I will say that the Jones Day pro bono team has this operation down tight. They’ve got a machine pumping a new set of volunteer attorneys, law students, paralegals, and interpreters to Laredo each and every week. Some volunteers are repeats, most are not. Most are not even immigration attorneys, but the material Jones Day provides prepares them sufficiently for the sort of council the project provides to the detained women. Jones Day mission with this project is to do something exceptional in the American migration arena. This is the only project and only attorneys who see women for free at this stage in their immigration process in the entire country and they are serving a specific group of migrants. From a program perspective it was seamless.
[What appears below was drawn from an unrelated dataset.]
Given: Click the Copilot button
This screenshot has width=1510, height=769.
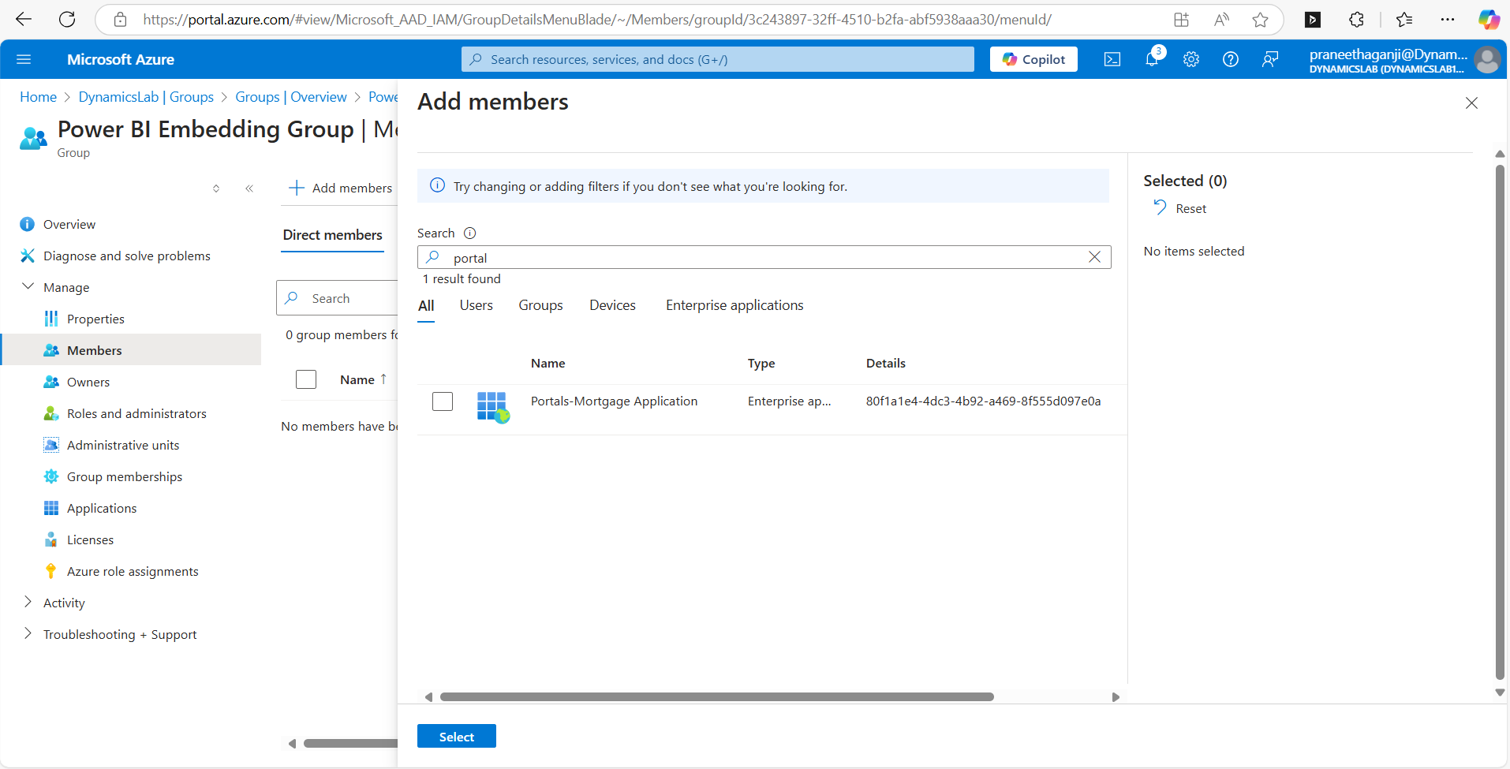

From a personal perspective, it depends how comfortable you are with jails, with telling people hard truths about their situations, about hearing some pretty horrible things, and about working long days (12-14 hours). As one attorney said, “they told me this wasn’t going to be a vacation from work, and it hasn’t been.” The biggest take away for me was that most of the women who were detained had practically no understanding of our immigration process, of our political climate, or the reality that they would be put in jail upon crossing the border. Most of the women did not want to come to the US, per se. It is truly challenging and tragic circumstances that drive people to move so far away.

A few notable cases: A Nicaraguan water inspector who was tortured for a month because she is from a political family that is openly opposed to the government and chose not to attend pro-government rallies (but neither did she attend pro-opposition rallies); a Nicaraguan nurse who gave aid to students hurt in protests by government fire and was fired for her first aid care and then put on a government list to be targeted. A lesbian couple from El Salvador who were violently attacked many times, who were threatened with death in ways similar to a trans-family member who was dismembered and murdered. A Honduran woman who left a marriage she entered at 13 years old to try and be with a childhood friend in the US who made some romantic overtures toward her in the hope of bringing her two small children after her safe arrival as a way to start fresh with a man she cared for. A Guatemalan woman who lived in the US, has US citizen children and went back home for a family death hoping to re-cross without problem but was detained and was not allowed to reunite with her United States citizen children.

It was nice to see some of the SW that was not the Sonoran Desert, where one could pay in pesos, where the main language was Spanish, where you could see into Mexico and listen to the Mexican news and get a different version of events. But it was long, it was hard, and it was worth it.